Mental Health Services You Pay
Inpatient psychiatric care: first 190 days per lifetime as covered by Medicare. Thereafter, up to 45 days per calendar year No charge
Outpatient visits:  
Individual and group therapy visits $5 per individual therapy visit


$2 per group therapy visit

Note: Visit and day limits do not apply to serious emotional disturbances of children and severe mental illnesses as described in the Evidence of Coverage.
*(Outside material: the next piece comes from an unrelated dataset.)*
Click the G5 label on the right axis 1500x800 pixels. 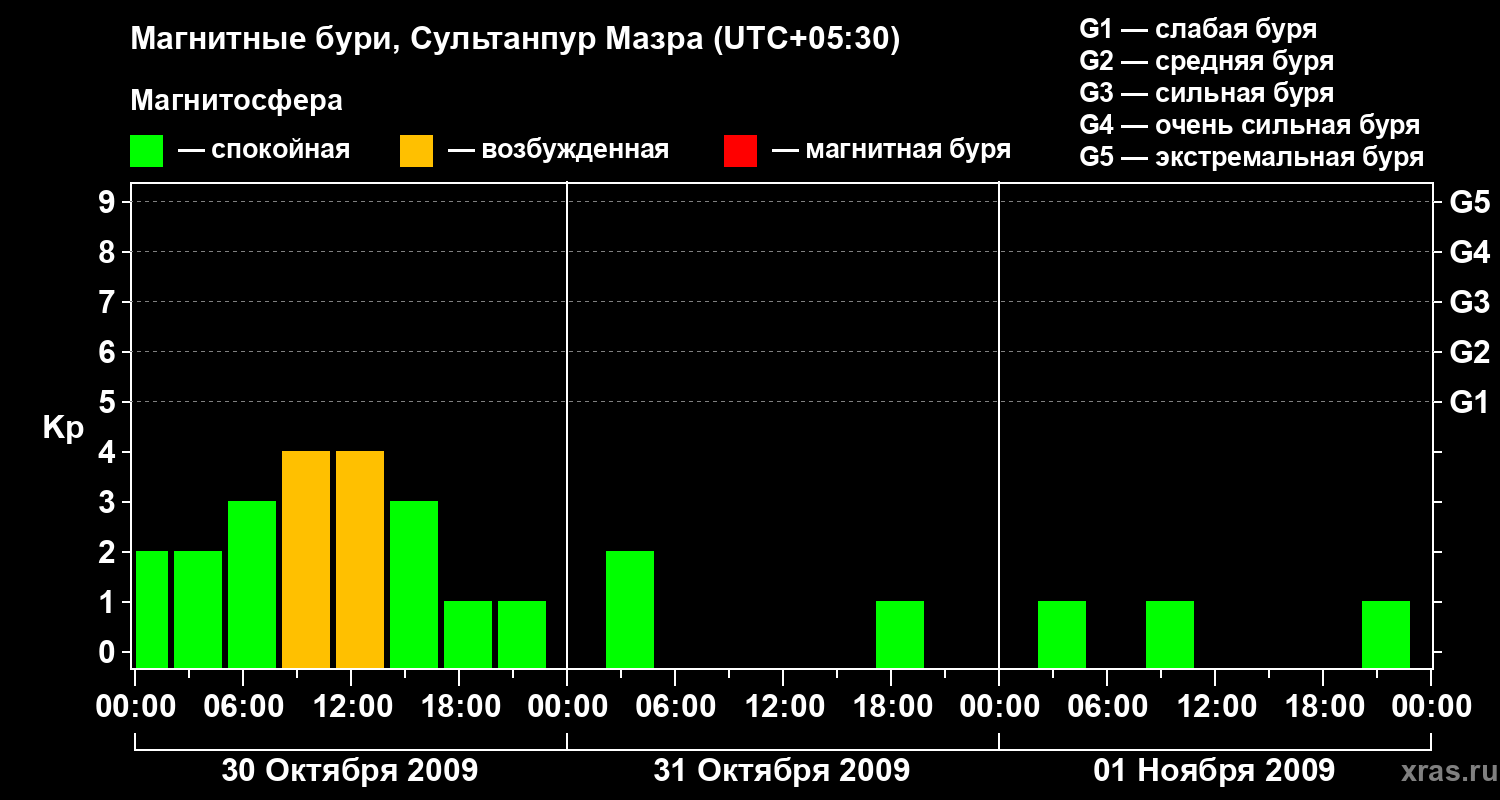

Chemical Dependency Services You Pay
Inpatient detoxification No charge
Outpatient individual therapy visits $5 per visit
Outpatient group therapy visits $2 per visit
Transitional residential recovery Services (up to 60 days per calendar year, not to exceed 120 days in any five-year period) $100 per admission

Home Health Services You Pay
Home health care (part-time, intermittent) No charge

Other You Pay
Eyewear purchased from Plan optical sales offices every 24 months $150 Allowance
Chiropractic Care 30 office visits per year $5 per visit
Skilled nursing facility care (up to 100 days per benefit period) No charge
   

This is a brief summary of the most frequently asked about benefits and their Co-payments and Coinsurance. This chart does not describe benefits and it does not list all benefits, Co-payments, and Coinsurance. Please refer to the Evidence of Coverage to learn about coverage (including exclusions and limitations) and other benefits, Co-payments, and Coinsurance that are not included in this summary. Note: We cover benefits in accord with applicable law (for example, diabetes supplies).